Nacho Cerdà (born 1968/1969) is a Spanish film director and screenwriter best known for his controversial 1994 short film Aftermath.

== Biography ==
=== Career ===
==== Shorts ====
Aftermath is the second in a trilogy of short films known as La Trilogia De La Muerte (The Trilogy of Death). The first film, Awakening, runs for only 8 minutes. Created in 1990, it tells of a boy for whom time stops upon falling asleep in a classroom, only later realizing that he had actually died and was experiencing an out-of-body phenomenon. The 1994 sequel, Aftermath, runs at a significantly longer time of 32 minutes, which depicts defilement, mutilation, and necrophilia (see Necrophilia in popular culture for more). The 35 minute finale, Genesis (1998), shows the life of a sculptor whose artwork comes to life while he turns to stone, his work gradually consuming him. The trilogy represents the three stages of life, and in each instance, Cerdà shows how vulnerable we are to the whims of elements beyond our control; time, others, and material possessions respectively.

==== Features ====
Cerdà also directed The Abandoned which is about an American film producer who returns to her homeland, Russia, to discover the truth about her family history.
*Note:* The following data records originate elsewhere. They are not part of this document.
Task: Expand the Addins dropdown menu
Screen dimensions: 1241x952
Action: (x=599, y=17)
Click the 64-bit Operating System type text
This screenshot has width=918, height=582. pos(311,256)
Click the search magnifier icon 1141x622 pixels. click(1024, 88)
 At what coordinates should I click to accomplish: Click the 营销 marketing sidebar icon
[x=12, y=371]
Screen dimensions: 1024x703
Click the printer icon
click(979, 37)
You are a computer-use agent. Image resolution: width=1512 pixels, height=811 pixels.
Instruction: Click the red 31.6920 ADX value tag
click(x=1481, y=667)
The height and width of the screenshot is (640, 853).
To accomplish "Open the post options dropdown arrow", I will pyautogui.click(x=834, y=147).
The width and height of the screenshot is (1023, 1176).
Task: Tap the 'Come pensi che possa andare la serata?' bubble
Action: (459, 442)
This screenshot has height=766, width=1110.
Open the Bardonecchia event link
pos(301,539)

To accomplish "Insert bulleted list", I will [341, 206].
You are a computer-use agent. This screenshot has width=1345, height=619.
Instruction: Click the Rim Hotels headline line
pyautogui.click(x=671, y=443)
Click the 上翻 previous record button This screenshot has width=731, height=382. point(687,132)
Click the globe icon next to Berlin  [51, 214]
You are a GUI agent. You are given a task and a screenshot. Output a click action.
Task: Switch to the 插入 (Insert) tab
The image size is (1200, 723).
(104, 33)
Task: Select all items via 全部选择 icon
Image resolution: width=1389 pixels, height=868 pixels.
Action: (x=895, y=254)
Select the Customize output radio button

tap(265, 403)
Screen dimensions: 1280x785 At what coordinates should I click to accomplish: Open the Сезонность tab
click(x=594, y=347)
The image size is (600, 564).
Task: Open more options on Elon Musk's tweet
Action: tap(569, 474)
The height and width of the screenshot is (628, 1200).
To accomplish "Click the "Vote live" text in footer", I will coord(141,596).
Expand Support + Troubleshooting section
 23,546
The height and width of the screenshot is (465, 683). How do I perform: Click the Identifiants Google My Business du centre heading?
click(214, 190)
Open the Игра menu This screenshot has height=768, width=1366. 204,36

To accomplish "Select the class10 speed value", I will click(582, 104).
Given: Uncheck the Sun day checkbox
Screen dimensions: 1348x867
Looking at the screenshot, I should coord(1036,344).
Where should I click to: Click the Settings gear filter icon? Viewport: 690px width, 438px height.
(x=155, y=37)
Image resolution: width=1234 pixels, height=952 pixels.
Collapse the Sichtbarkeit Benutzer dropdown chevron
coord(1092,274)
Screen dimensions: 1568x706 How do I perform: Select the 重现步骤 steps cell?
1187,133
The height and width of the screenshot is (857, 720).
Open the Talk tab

The film was first released in the US as part of the After Dark Horrorfest in November 2006. The film received a stand-alone release in theaters in February 2007. The DVD was released on June 19, 2007.

In 2011, Paris-based Full House announced that Cerdà would be directing an adaptation of the comic book I Am Legion. The film will be written by Richard Stanley.

== Personal life ==
Cerdà collects film prints and has a collection of a hundred. He is a fan of atmospheric 1970s horror films, and seeing Jaws in the cinema at age six led him to pursue a career in filmmaking.